Cardinal says pope will say prayers in Hebrew during visit to Cologne synagogue

Vatican City - German-born Pope Benedict XVI will say prayers in Hebrew while visiting a German synagogue that was destroyed by the Nazis, said Cardinal Joachim Meisner of Cologne. Meisner is organizing the pope's Aug. 18-21 trip to Cologne for World Youth Day.

This will be the second synagogue visit by a pope, following Pope John Paul's II's groundbreaking visit to Rome's main synagogue in 1986.

The visit will include a prayer service in which the psalms will be "prayed," the cardinal said. "We have learned them in Hebrew."

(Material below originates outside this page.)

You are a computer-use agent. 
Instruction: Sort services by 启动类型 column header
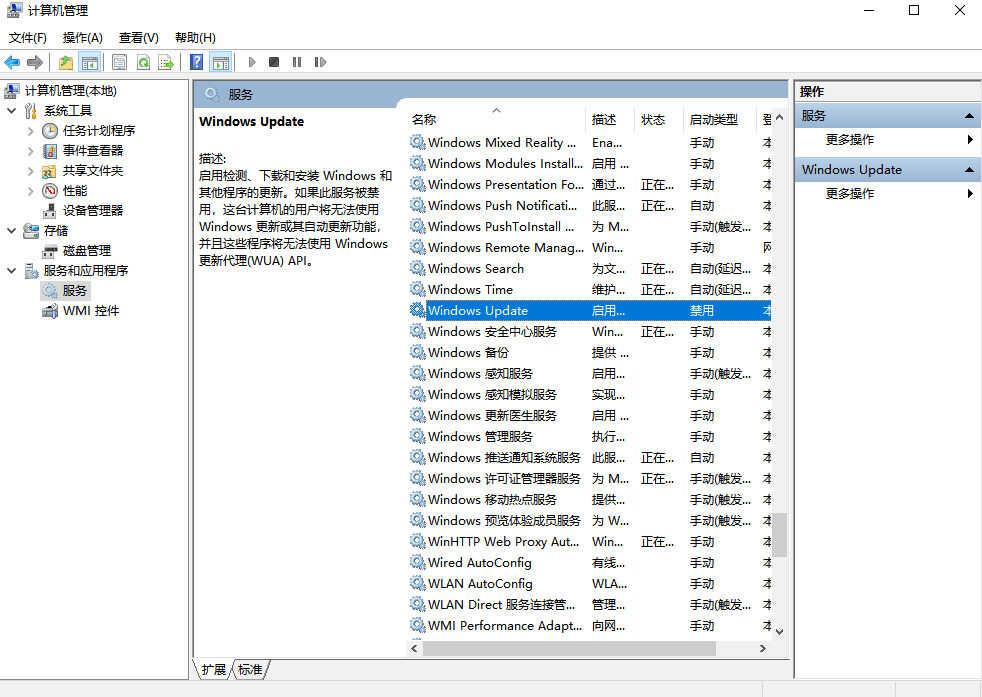pyautogui.click(x=714, y=120)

Since his April 19 election as pope, Benedict has reached out to Jews while denouncing crimes by the Nazis. Like most teens in his generation, he served in the Hitler Youth. But he deserted from the German army in the waning days of World War II.

Jewish leaders have given Benedict high marks for his efforts to improve relations with Jews during his many years as a high Vatican official.

"We (the Germans) carry our wounds up to this day, and sometimes they are still bleeding wounds," Meisner said of the Nazi era.

In that context, and that of the first German pope in 500 years, the cardinal said the visit becomes an "unequivocal symbol to our elder brothers and sisters" that the Holocaust "must never happen again."